Filter the entries for the string "computer". Copy each line that has it.

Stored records
===============

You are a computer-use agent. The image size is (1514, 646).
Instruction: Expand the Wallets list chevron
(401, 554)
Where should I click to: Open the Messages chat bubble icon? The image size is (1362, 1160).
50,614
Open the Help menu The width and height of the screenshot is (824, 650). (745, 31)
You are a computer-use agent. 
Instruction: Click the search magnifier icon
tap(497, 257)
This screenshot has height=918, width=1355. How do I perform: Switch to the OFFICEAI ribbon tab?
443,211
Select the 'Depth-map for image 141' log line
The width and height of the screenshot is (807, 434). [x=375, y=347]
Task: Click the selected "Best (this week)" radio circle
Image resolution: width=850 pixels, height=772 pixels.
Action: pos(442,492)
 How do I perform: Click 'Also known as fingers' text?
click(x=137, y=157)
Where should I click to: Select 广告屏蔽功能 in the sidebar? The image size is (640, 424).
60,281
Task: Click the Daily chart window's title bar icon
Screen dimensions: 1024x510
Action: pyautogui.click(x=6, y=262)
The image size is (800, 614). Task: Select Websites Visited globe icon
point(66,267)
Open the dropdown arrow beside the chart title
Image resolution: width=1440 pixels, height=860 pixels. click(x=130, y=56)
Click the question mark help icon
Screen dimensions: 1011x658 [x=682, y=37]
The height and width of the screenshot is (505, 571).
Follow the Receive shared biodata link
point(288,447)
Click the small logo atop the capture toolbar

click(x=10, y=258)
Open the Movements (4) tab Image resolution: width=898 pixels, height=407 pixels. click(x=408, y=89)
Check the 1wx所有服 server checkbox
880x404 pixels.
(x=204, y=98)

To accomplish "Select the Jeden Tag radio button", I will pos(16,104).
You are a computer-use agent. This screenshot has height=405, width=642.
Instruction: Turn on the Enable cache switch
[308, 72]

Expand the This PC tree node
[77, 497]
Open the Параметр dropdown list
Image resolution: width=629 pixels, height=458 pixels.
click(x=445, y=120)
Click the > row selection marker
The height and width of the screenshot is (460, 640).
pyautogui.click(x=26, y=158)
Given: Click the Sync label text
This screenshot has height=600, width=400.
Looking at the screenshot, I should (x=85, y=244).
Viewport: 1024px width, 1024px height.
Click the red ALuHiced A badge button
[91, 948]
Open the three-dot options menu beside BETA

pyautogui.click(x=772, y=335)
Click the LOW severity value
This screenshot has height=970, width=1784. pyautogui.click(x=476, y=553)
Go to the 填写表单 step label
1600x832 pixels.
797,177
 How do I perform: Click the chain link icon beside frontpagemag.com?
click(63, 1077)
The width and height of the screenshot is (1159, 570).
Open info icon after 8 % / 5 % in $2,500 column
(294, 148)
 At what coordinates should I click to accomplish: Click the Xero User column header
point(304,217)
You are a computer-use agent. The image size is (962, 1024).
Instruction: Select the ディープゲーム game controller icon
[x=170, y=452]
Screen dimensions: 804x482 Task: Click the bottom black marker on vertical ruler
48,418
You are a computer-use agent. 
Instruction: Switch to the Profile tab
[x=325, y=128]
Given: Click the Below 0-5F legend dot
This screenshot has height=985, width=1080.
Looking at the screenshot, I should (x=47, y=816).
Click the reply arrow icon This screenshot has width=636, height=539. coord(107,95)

===============

_Answer box_:
You are a computer-use agent. The image size is (1514, 646).
You are a computer-use agent. 
You are a computer-use agent. This screenshot has height=405, width=642.
You are a computer-use agent. The image size is (962, 1024).
You are a computer-use agent. 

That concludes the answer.